Below is a three-question quiz that Warren Buffett, the multi-billionaire investor, gave Berkshire Hathaway Inc. (NYSE: BRK.A, BRK.B) shareholders in his 1997 annual shareholder letter.

He wanted investors to discover how they should think of a falling market.

Currently, there is speculation in the media about whether we’ll have a market correction or not. This quiz from the “Oracle of Omaha” can set us straight on market fears. After the questions, I have two stocks that may be down but definitely are not out when it comes to paying good dividends. Here we go!

Question one:

If you plan to eat hamburgers throughout your life and are not a cattle producer, should you wish for higher or lower prices for beef?

Question two:

If you are going to buy a car from time to time but are not an auto manufacturer, should you prefer higher or lower car prices?

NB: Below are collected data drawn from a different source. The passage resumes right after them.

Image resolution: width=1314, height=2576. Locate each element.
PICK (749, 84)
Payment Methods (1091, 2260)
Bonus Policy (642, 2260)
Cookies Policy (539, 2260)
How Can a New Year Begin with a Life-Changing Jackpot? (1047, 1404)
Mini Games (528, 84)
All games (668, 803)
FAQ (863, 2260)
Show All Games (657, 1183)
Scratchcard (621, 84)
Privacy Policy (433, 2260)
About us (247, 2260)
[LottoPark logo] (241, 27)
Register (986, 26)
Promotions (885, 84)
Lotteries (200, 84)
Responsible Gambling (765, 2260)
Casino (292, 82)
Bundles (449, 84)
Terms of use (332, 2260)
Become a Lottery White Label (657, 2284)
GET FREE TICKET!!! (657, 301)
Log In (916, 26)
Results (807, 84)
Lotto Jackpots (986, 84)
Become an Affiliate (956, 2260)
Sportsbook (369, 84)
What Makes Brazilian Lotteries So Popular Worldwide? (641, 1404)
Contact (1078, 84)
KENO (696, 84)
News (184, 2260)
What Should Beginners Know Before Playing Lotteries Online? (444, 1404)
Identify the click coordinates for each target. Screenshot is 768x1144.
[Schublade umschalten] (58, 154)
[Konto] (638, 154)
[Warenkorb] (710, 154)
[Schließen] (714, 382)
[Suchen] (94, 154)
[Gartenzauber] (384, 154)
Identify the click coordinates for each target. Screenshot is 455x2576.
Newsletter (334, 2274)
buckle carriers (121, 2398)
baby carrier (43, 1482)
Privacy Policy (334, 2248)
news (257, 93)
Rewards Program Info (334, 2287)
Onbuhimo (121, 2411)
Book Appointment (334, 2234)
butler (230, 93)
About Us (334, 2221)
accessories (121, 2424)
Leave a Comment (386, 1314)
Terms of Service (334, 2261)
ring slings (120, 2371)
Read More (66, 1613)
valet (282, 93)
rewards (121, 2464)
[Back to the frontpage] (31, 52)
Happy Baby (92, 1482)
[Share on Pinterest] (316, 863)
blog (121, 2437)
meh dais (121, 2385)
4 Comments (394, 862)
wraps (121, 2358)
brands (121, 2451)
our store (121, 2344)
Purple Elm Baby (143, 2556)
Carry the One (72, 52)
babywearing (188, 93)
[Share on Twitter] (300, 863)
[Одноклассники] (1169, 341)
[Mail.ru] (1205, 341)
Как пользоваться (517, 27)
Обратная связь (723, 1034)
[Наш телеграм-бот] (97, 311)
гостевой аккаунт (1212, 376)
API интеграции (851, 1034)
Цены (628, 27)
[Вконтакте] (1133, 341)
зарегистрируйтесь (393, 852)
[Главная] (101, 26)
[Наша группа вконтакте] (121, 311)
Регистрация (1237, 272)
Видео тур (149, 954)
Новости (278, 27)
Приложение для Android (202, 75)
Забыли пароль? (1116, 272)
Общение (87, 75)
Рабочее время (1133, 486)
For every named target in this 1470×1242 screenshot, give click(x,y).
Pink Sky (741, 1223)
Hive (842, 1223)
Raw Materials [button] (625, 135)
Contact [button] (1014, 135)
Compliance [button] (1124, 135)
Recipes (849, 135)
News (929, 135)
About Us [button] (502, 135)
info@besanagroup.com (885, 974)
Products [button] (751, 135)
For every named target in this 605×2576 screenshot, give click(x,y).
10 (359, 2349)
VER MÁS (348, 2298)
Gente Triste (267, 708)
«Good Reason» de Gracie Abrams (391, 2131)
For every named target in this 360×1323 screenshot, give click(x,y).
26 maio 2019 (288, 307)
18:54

And the final-exam question:

If you expect to be a net saver during the next five years, should you hope for a higher or lower stock market during that period?

Not incredibly difficult. Actually, the first and second are pretty obvious. Now, here is the answer for the third from the master investor himself –

“Only those who will be sellers of equities in the near future should be happy at seeing stocks rise. Prospective purchasers should much prefer sinking prices.”

If you are currently building up a portfolio for your long-term wealth and retirement, then you are more in your “accumulation” phase. You should want to buy your favourite stocks as cheaply as possible.

Are you worried about a market correction coming? Then hope that it drops everything by 20% instead of just 10%! Then wade in for the bargains. The right perspective for investing is sometimes the exact opposite of what everyone else may be doing. That’s what makes Foolish investors very Foolish… and richer.

Macquarie Group Ltd (ASX: MQG)

The investment bank’s recent full year earnings per share are up over 50% with the recovery of international financial markets and increased corporate activities. However, since breaking the $60 mark back in early May, the stock is down about 5.8% to $56.51.

It may be taking “a breather” after a strong run-up since mid-2012, but that could be before it sets out on the next leg up. If a correction comes and knocks off 10% or more, that will be a good discount. Its dividend yield is a very generous 4.9% partially franked. That may be higher than what its own customers get for term deposit interest, so you have to love that.

Monadelphous Group Limited (ASX: MND)

The engineering and construction company may be off the radar of many investors as the mining services industry is going through a downturn after the mining pullback. The stock is down about 18% in the past three months. It may see more earnings decreases before everything has worked its way out, yet probably the worst is over. It may be time to start stalking this company and look for signs of improvement.

It is offering a whopping 8.3% yield fully franked. This may reflect that earnings could dip some more, so be forewarned and fully informed by doing your homework.